Today, Rep. Dan Newhouse (R-WA), House Select Committee on the Chinese Communist Party (CCP) Chairman Mike Gallagher (R-WI), House Indo-Pacific Subcommittee Chairwoman Young Kim (R-CA), and House Foreign Affairs Committee Chairman Michael McCaul (R-TX) sent a letter to Secretary of State Antony Blinken and Secretary of Commerce Gina Raimondo expressing concerns following reports that the CCP demanded the United States lift sanctions related to human rights abuses in the Xinjiang Uyghur Autonomous Region in order to reach a deal on countering Beijing’s counternarcotics operation—including the production and distribution of fentanyl precursors.
Read the full letter here or see excerpts below.
We write to express our deep concern with recent reporting that the Chinese Communist Party (CCP) may only restart counternarcotics cooperation with the United States if we lift sanctions on the Ministry of Public Security’s Institute of Forensic Science.
On July 24, the Wall Street Journal reported that Chinese officials said the “U.S. must first remove the sanctions on the police institute [the Ministry of Public Security’s Institute of Forensic Science] as a precondition for restarting joint counternarcotics works.” China’s Ministry of Public Security’s (MPS) Institute of Forensic Science was added to the Department of Commerce’s Entity List on June 5, 2020, for engaging in human rights violations and abuses in the Xinjiang Uighur Autonomous Region (XUAR).
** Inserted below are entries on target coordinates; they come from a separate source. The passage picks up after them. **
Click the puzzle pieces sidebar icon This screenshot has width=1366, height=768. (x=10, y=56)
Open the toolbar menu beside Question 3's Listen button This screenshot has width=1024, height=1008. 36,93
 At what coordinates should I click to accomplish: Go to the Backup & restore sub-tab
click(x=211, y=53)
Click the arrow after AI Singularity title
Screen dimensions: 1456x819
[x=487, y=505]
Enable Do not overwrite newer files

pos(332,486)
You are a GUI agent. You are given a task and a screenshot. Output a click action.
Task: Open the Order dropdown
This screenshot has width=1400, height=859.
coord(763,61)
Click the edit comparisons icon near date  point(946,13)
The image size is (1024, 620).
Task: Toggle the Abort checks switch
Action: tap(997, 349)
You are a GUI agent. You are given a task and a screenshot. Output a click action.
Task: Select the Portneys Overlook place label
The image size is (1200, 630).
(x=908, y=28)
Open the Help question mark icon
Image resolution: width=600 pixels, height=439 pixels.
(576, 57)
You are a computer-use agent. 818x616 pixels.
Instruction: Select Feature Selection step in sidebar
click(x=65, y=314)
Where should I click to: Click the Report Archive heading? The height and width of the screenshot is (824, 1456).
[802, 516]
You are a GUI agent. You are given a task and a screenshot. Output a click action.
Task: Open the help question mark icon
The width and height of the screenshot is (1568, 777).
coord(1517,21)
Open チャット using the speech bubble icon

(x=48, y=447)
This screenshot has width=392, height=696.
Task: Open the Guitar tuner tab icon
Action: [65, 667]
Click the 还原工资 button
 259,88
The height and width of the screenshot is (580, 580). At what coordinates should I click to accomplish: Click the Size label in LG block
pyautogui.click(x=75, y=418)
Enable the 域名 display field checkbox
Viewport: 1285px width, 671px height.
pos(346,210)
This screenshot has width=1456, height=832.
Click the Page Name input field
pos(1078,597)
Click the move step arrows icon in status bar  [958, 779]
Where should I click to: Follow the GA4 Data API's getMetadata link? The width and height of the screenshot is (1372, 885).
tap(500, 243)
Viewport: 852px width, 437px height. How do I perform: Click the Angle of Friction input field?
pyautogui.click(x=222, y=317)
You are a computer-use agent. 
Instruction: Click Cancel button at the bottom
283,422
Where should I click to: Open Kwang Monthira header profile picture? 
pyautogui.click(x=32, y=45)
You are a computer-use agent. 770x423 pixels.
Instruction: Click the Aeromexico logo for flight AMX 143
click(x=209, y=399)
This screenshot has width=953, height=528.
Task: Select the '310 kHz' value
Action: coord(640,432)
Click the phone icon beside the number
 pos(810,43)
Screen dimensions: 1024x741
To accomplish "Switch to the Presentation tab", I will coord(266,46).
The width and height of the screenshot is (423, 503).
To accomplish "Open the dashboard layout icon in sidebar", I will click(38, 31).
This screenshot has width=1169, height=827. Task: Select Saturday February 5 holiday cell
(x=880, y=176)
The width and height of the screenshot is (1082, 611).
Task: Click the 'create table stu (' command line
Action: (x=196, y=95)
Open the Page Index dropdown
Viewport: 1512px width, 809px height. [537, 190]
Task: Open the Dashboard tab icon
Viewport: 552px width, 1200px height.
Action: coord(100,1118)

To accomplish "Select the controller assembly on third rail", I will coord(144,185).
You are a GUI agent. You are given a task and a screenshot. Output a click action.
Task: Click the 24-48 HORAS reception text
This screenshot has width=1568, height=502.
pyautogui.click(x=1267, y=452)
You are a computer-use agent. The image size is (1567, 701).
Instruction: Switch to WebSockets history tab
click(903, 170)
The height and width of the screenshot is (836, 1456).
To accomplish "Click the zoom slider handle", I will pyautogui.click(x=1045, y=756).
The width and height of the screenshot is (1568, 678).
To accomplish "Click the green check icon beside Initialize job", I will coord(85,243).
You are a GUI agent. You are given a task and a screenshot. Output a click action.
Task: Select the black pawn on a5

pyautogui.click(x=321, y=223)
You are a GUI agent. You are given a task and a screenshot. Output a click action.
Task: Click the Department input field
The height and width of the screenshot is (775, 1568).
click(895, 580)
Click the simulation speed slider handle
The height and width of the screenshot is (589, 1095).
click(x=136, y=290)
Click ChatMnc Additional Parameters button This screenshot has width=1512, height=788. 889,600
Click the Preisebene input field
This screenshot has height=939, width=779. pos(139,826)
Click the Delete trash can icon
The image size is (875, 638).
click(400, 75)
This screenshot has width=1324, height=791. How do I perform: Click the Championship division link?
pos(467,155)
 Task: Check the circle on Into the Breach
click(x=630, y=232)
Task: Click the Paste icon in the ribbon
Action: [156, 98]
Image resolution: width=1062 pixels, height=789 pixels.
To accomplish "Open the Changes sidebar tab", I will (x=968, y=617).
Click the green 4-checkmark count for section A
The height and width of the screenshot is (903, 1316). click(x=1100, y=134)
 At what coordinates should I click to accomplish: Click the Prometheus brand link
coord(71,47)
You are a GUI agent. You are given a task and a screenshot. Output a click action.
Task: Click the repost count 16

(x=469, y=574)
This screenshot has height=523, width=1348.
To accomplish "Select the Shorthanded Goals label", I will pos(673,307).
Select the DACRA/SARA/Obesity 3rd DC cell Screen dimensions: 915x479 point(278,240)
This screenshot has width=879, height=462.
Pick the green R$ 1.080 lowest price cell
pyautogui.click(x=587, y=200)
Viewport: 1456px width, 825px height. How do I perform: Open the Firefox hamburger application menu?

This demonstrates the CCP’s continued efforts to link unrelated issues as a negotiation tactic and to leverage diplomatic engagement as a reward for CCP-perceived “good behavior.”
The CCP is using American lives as a bargaining chip to achieve sanctions relief for its human rights abuses. According to the Center for Disease Control, more than 105,000 Americans died of drug overdoses, with 66 percent of those deaths related to synthetic opioids including fentanyl in the 12-month period ending in October 2021. Further, fentanyl overdoses are a leading cause of death for Americans aged 18-45. According to the Drug Enforcement Agency, the People’s Republic of China (PRC) remains the primary source of fentanyl-related substances trafficked into the United States.
We are also concerned about the Department of State’s lack of candor regarding recent engagements with the PRC, especially considering that we are learning more about these engagements from public reporting than we are from the Administration directly. Despite appearing before the House Foreign Affairs Committee and China Select Committee, Assistant Secretary (A/S) Kritenbrink refused to answer questions forthrightly about competitive actions State is or is not taking against the PRC and core issues in our foreign policy towards the PRC, such as American citizens detained in the PRC or issues related to Taiwan. Instead, A/S Kritenbrink, and other Biden Administration officials have emphasized the importance of engagement and future meetings—which are predominately occurring in the PRC—with CCP officials as success itself.
As we expected, we have not seen any concrete or tangible deliverables from meetings with the CCP. Key elements of our ability to conduct risk management, such as military-to-military communications have decreased recently and we still have no deliverables on the fentanyl crisis, which has worsened under this Administration. We are therefore concerned that the Biden Administration continues unproductive meetings with the PRC while not producing any results.
This unrestrained willingness to engage does not move our objectives forward and plays into CCP efforts. We must be careful not to compromise on our values of basic human rights in exchange for empty promises, which would be a negation of President Biden’s very own statement that “human rights will be the center of our foreign policy.”
Given that most of the precursors from fentanyl originate in the PRC, the PRC has an obligation to cooperate with the United States on counternarcotics work without preconditions. Furthermore, the PRC is bound by international law to cooperate with the international community to stop the flow of outbound fentanyl precursors to North America. In March of 2022, the UN Commission on Narcotic Drugs, at the recommendation of the United States, voted to control three precursors used by traffickers to produce fentanyl.
Given how many of our constituents have died from fentanyl overdoses, we expect the Administration to regularly engage our offices on efforts it is taking to hold the PRC accountable to these obligations. We do not support lifting export controls or sanctions as a condition for cooperation with the PRC, and we are considering legislation to ensure the Administration cannot circumvent Congress.